Das Bild eines solchen, – des stillen Friedens und des frommen Wirkens – zeigt die Darstellung, welches diesen Aufsatz veranlaßt. Es ist die Herrnhuterkolonie und Missionsanstalt Lichtenfels (Lichtenau) bei Julianenhaab im südlichen Grönland. Sie liegt in einem von Eisbergen umgebenen Thale und besteht aus einem Kirchlein, um welches sich die Schul- und Wohngebäude der Brüder mit den Zelten der Eingeborenen reihen, welche herkommen, die Lehre Dessen zu vernehmen, der alle Menschen gleich und glücklich machen will durch Bruderliebe. Was für Kontraste des Leblosen und Lebendigen, der Zerstörung und des Gedeihens, der Armuth und der Zufriedenheit, des äußern Kampfes und des innern Friedens drängen sich bei der Betrachtung dieses Bildes der Seele auf! – Schaut hin und schaut her! Dort die kleine Hütte des Herrn; – da die Fürstenschlösser und Mausoleen, die Zellengefängnisse und Kasematten, wo der „zu lebenslänglichem Kerker in Eisen“ begnadigte Unglückliche alle Tage den menschlichen Gedanken verflucht, der ihn dem Henker entzog, und mit tausend freiwilligen Qualen die Wohlthat eines schnell endenden Schwertschlags erkaufen möchte! Dort Hütten der Demuth; – da die stolzen Tempel der Intoleranz und die Paläste der Ungerechtigkeit mit ihren Priestern und Richtern, Akten und Meßbüchern, Gerichtssiegeln und Hostien: dort stilles Leben in brüderlicher Eintracht; – da die Schlachtfelder, auf denen sich die Völker mordeten und würgten um eines Wahnes willen, oder als Opfer des Ehrgeizes ihrer Herrscher. –

„Sie sammeln Seelen ihrem Gotte“, ruft der herzlose Spötter und grimmiger Sektenhaß hebt den Stein wider sie auf. Aber er würde die Hand verletzen, die ihn schleuderte. – Spricht nicht der Herr: „An den Früchten sollt ihr sie erkennen?“ – Des frommen, feurigen Zinsendorfs christliches Werk hat die harte Prüfung eines ganzen Jahrhunderts wohl bestanden. Die Zeit hat es geläutert; es ist befreit von seinen Schlacken. Auch die Zukunft wird noch Manches daran ändern, Manches klarer machen, Manches hinweg thun. Sie, die Richterin der gegenwärtigen Dinge, läßt unvermerkt fallen, was sich nicht halten läßt; jedoch das Beste, – die Frucht – wird sie bewahren und sie ausstreuen als neue Aussaat. Auch der Gesichtskreis des [188] Herrnhuterthums hat sich erweitert, die Wolken zogen fort, die Nebel lösen sich auf und verschwinden und die Brüdergemeinde geht ruhigen, festen Tritts durch die Zeit, sich läuternd und verständigend, sich fortpflanzend und ausbreitend unter dem Segen des Allgütigen.

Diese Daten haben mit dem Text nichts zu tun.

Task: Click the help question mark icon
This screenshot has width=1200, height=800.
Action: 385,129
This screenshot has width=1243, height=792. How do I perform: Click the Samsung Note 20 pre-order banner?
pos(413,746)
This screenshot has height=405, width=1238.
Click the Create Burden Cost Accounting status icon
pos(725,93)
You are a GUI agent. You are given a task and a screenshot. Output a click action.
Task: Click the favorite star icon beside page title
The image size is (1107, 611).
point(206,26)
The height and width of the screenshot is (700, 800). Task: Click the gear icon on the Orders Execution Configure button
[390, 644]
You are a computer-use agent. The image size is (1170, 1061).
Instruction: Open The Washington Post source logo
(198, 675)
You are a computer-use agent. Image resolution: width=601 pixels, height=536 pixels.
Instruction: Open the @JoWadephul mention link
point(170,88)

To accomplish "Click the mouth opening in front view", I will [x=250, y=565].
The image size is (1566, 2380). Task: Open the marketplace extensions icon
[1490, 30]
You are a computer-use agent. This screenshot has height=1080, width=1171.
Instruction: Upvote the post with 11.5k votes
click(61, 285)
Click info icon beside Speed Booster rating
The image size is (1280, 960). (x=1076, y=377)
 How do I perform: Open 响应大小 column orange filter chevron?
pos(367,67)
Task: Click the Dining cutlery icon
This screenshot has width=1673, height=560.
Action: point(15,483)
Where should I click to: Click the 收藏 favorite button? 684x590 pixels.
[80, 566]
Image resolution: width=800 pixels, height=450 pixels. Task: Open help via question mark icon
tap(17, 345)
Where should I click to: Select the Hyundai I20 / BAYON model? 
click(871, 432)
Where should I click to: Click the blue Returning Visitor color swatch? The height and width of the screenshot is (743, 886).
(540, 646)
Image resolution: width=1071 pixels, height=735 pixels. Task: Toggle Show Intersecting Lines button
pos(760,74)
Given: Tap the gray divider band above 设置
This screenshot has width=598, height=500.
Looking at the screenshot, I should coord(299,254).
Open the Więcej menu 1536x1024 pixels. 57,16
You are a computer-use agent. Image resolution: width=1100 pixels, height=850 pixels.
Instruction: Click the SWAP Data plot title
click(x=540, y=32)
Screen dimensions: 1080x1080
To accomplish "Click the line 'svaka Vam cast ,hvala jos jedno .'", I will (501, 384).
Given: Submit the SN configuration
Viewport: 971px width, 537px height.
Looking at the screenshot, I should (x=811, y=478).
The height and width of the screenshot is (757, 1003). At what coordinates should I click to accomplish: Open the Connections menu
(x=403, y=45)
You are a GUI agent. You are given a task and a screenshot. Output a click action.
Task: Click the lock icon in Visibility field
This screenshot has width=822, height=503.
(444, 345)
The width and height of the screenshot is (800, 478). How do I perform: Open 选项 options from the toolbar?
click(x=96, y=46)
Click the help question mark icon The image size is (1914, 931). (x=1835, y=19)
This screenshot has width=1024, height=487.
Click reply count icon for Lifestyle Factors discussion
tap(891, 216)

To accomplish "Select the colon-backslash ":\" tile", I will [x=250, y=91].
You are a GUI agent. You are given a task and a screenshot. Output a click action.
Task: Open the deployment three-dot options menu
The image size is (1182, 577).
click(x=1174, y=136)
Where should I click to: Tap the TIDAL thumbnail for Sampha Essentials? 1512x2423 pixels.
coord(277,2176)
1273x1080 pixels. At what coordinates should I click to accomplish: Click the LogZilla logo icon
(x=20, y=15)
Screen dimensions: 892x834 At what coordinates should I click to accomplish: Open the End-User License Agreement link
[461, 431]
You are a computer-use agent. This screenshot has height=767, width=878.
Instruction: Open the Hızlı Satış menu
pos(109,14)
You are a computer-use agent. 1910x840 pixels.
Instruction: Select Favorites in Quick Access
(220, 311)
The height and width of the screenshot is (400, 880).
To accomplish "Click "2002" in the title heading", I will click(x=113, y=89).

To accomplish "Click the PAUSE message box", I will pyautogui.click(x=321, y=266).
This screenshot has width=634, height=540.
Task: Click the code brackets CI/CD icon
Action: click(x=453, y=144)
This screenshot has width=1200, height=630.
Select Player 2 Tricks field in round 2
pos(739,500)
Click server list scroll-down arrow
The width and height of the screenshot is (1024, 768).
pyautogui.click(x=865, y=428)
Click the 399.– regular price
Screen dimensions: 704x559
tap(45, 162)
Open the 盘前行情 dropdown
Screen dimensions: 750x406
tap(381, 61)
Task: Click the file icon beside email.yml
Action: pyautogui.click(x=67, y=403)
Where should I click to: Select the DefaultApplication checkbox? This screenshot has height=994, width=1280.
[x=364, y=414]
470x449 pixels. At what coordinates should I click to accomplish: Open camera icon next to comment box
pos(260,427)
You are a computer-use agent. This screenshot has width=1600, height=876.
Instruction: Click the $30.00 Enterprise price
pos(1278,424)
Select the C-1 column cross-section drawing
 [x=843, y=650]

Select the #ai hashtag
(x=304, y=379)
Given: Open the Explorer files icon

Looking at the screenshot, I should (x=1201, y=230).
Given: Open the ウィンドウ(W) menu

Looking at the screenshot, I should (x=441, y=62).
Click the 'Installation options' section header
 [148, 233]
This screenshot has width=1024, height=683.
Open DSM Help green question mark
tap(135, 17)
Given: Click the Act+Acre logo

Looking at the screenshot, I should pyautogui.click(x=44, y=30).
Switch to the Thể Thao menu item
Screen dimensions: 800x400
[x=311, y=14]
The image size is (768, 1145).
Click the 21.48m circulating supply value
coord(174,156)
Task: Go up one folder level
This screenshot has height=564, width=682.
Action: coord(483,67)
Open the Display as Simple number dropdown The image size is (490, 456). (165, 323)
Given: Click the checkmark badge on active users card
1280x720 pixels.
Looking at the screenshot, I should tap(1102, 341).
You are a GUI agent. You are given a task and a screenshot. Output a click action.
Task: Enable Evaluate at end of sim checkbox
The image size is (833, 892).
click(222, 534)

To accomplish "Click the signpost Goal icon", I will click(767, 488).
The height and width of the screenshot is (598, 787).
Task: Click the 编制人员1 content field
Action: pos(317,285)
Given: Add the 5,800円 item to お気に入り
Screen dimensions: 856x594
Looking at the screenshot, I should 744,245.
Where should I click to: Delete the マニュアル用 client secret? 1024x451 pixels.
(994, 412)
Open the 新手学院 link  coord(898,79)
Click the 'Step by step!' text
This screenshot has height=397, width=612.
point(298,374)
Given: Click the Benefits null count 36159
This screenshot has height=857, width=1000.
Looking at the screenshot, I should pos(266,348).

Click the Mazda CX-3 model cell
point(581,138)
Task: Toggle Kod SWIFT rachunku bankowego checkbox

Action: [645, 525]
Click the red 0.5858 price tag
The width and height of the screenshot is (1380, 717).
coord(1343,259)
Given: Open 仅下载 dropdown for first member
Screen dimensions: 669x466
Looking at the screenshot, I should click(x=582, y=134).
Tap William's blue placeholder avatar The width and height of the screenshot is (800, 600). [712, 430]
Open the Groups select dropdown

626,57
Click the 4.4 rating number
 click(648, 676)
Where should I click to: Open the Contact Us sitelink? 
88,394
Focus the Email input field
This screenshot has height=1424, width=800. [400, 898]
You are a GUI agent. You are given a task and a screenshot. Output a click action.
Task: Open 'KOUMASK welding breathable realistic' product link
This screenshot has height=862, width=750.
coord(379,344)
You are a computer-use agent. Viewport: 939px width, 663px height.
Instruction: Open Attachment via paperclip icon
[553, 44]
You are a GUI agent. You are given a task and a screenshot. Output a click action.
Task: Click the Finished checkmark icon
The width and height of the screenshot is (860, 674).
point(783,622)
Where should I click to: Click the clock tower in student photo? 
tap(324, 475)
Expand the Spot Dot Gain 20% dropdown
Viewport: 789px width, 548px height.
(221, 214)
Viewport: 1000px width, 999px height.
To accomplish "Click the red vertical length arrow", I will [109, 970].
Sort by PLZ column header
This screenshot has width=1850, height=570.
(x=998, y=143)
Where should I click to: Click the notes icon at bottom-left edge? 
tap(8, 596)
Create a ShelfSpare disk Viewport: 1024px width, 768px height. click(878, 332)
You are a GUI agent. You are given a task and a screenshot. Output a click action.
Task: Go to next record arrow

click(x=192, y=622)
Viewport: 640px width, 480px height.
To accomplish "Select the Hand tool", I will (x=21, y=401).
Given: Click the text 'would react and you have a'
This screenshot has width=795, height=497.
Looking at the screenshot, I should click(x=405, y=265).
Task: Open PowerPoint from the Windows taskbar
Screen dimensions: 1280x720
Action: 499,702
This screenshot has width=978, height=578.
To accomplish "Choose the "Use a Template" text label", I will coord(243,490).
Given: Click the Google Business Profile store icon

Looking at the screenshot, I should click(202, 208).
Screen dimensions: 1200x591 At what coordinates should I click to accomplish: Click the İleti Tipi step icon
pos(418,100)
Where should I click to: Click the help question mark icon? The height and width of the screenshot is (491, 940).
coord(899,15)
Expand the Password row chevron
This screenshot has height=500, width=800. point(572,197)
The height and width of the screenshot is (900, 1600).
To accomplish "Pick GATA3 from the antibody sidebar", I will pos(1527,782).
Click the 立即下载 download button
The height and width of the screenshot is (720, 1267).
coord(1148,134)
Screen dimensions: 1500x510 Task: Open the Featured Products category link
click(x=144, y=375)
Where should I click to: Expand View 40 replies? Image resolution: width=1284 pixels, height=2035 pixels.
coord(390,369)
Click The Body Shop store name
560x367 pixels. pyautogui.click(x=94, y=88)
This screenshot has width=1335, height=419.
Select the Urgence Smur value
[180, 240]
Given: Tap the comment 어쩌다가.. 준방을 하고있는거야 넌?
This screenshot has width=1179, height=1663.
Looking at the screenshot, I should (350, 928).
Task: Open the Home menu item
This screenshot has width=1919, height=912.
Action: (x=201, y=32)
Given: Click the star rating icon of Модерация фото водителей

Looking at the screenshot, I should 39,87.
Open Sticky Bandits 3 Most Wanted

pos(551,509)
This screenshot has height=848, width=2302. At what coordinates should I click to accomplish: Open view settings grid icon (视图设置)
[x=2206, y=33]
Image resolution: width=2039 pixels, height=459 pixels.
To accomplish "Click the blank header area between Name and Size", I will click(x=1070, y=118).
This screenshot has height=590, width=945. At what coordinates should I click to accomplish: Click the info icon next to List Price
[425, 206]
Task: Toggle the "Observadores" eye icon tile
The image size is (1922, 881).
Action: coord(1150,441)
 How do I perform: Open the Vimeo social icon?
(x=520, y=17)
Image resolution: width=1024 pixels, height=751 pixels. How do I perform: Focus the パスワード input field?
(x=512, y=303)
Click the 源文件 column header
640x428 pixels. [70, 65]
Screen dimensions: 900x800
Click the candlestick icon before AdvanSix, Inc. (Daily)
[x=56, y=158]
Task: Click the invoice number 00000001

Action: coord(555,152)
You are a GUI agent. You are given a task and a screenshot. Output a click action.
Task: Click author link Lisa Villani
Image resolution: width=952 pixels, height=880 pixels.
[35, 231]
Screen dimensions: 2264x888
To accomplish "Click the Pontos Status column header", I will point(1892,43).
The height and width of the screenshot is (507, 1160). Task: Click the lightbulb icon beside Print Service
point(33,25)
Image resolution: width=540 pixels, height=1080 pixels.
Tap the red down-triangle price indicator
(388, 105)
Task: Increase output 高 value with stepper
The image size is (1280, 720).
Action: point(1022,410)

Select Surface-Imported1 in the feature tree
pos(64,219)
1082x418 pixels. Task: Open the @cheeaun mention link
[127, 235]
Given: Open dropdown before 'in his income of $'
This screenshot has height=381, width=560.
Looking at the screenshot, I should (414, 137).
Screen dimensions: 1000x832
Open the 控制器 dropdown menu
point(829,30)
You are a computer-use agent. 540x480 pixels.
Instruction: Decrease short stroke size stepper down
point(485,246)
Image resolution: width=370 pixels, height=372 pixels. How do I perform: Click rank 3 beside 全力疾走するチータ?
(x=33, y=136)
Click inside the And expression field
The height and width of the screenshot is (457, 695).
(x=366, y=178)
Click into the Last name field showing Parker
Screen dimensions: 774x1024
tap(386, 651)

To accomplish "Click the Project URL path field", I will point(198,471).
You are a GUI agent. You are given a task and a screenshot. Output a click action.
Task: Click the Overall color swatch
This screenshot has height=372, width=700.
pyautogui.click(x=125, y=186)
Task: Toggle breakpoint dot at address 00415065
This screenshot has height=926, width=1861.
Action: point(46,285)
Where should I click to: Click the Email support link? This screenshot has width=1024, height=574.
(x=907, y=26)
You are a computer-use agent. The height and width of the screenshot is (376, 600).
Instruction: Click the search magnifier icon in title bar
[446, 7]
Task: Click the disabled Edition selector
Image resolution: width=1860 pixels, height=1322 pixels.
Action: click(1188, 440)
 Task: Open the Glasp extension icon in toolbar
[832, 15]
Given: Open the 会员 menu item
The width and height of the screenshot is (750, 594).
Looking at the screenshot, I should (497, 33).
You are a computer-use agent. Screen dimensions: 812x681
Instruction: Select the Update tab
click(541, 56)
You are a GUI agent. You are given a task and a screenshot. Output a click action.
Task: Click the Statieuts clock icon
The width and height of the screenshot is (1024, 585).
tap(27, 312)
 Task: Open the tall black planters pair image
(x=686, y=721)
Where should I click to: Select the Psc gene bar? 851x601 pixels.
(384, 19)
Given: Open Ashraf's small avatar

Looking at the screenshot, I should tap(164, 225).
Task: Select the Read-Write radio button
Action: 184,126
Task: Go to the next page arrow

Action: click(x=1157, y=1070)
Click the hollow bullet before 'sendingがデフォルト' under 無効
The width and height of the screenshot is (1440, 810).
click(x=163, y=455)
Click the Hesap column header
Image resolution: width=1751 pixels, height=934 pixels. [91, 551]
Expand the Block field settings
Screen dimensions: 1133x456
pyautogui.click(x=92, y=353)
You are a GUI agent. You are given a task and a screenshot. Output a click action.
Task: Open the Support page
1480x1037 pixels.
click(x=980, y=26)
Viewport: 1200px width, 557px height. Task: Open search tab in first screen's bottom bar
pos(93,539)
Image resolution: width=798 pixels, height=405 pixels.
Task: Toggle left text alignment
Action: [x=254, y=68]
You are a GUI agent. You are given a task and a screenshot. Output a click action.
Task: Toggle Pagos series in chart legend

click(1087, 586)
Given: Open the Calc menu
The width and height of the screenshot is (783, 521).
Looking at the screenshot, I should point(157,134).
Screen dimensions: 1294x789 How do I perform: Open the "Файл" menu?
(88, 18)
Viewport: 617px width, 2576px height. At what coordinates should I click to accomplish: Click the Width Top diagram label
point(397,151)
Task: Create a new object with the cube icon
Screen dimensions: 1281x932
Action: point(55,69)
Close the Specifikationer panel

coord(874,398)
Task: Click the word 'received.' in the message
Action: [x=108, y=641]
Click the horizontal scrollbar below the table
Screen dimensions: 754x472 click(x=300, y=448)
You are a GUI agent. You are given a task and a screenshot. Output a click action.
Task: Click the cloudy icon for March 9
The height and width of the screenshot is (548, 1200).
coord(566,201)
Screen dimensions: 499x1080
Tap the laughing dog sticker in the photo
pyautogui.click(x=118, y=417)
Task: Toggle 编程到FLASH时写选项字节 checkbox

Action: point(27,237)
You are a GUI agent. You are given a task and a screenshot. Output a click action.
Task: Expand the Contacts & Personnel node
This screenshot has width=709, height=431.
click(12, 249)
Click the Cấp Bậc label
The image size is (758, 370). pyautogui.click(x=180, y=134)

Ja, mit dem Segen Gottes! Denn was ist segenwürdiger, als das Streben, Menschen zu erziehen und zu vereinigen zu einem Leben der brüderlichen Eintracht und zu werkthätiger Liebe? Was kann das Christenthum Höheres wollen? Die Missionsanstalten der Herrnhuter, – ihre Gemeindestiftungen unter den Götzendienern in den Ländern des ewigen Eises und in Afrika’s glühenden Wüsten, unter den Antipoden Australiens und den menschenfressenden Rothhäuten Amerika’s, Anstalten, durch die sie die wilden Horden nicht zu Sklaven machen, wie die Jesuiten, sondern ihre Sitten zu brüderlicher Menschlichkeit sänftigen und erziehen: was sind sie anders, als der Christuslehre christliche That?